The team euthanizes each captured caiman using a captive bolt gun — similar to a technique used to stun cows before they’re butchered. It’s a relatively humane way to kill the animals, and it ensures that they can’t return to the ecosystem to breed, Mr. Godfrey said.
Caimans are a good prospect for elimination because they’re prevented from moving too far north by the frost line. But nonnative animals have a bad habit of popping back up when you least expect it. So getting rid of the caiman for good will take more money — and that’s something Mr. Roybal says you can’t always count on.
“The funding is never there for invasive species,” he warned.

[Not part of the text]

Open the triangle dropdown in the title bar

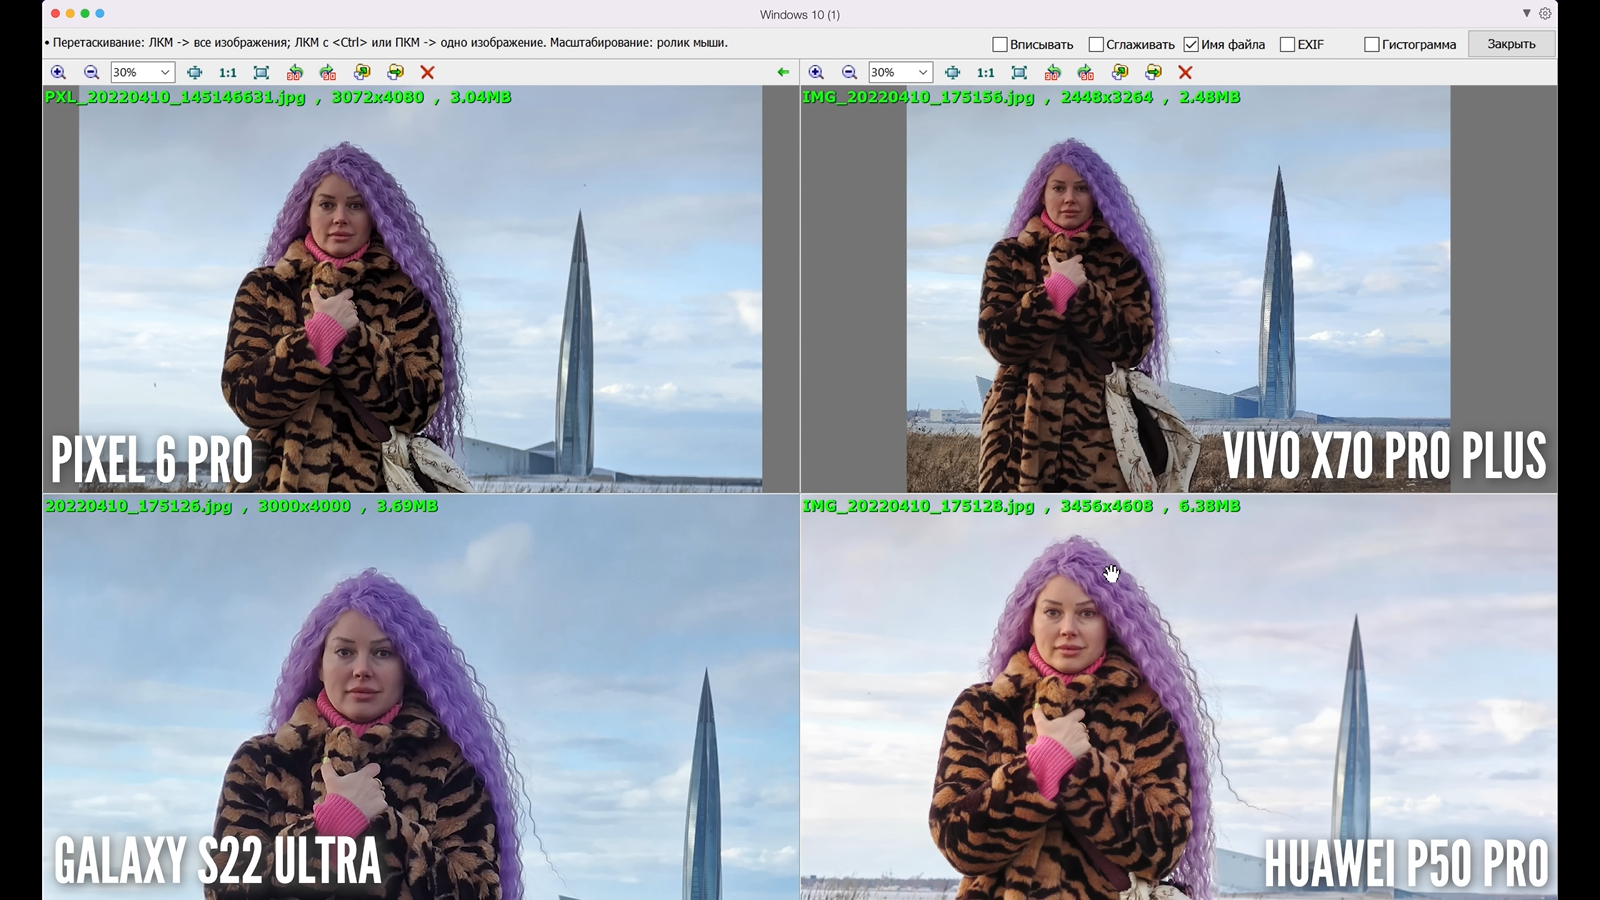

Joshua Friers, the cultural and natural resources manager for Homestead Air Reserve Base, was more optimistic. “I do think this is a species we can successfully eradicate,” he said. When Mr. Friers started working at the base 15 years ago, one of his responsibilities was to remove caimans that wandered too close to its buildings. He hasn’t spotted one in years.
And for what it’s worth, Mr. Godfrey noticed that in some of the areas where the team removed caimans — including near the Honey Hole — alligators and crocodiles had started to reappear. It’s hard to say for sure that removing an invasive species is helping the local ecosystem. But the return of native species is a good sign, he says.
The work by the Croc Docs lab is “an awesome success story,” Mr. Edwards said. Invasive species removal is tough, messy and slow work.
But “it’s worth it,” he said. “If nobody does it, we’re not going to have the Everglades. We’re going to have a zoo.”